+++ EXCERPTED DATA

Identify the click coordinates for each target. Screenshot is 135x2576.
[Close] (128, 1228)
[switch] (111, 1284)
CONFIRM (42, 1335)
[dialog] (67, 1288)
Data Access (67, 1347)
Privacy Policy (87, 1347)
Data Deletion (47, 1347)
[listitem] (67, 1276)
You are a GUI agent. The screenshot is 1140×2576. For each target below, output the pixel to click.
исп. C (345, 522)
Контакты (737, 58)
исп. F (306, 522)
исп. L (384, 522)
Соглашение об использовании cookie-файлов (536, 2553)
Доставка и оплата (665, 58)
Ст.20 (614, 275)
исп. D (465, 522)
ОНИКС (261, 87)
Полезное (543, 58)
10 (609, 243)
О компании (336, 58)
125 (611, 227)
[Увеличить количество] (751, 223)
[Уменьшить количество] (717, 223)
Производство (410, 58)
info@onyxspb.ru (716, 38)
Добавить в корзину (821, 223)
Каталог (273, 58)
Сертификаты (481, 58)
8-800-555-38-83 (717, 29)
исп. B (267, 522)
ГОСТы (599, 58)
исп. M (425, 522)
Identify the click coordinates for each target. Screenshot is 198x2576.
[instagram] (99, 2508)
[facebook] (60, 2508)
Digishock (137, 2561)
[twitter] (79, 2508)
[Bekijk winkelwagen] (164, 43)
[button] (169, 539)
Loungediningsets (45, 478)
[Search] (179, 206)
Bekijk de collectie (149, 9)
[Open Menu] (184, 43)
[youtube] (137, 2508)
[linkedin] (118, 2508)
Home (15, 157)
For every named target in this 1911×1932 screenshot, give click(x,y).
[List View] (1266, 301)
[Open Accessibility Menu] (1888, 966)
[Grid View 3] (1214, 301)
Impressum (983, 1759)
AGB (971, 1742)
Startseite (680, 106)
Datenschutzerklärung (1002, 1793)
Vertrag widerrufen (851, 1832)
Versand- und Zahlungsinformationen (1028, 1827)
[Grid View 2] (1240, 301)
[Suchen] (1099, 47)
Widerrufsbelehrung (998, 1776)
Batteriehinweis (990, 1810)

++++++

PROBLEM DETAILS: An exact, complete copy of the lines above from the one with "Полезное (543, 58)" through the one with "[Bekijk winkelwagen] (164, 43)" is the whole answer.

WRITTEN ANSWER:
Полезное (543, 58)
10 (609, 243)
О компании (336, 58)
125 (611, 227)
[Увеличить количество] (751, 223)
[Уменьшить количество] (717, 223)
Производство (410, 58)
info@onyxspb.ru (716, 38)
Добавить в корзину (821, 223)
Каталог (273, 58)
Сертификаты (481, 58)
8-800-555-38-83 (717, 29)
исп. B (267, 522)
ГОСТы (599, 58)
исп. M (425, 522)
Identify the click coordinates for each target. Screenshot is 198x2576.
[instagram] (99, 2508)
[facebook] (60, 2508)
Digishock (137, 2561)
[twitter] (79, 2508)
[Bekijk winkelwagen] (164, 43)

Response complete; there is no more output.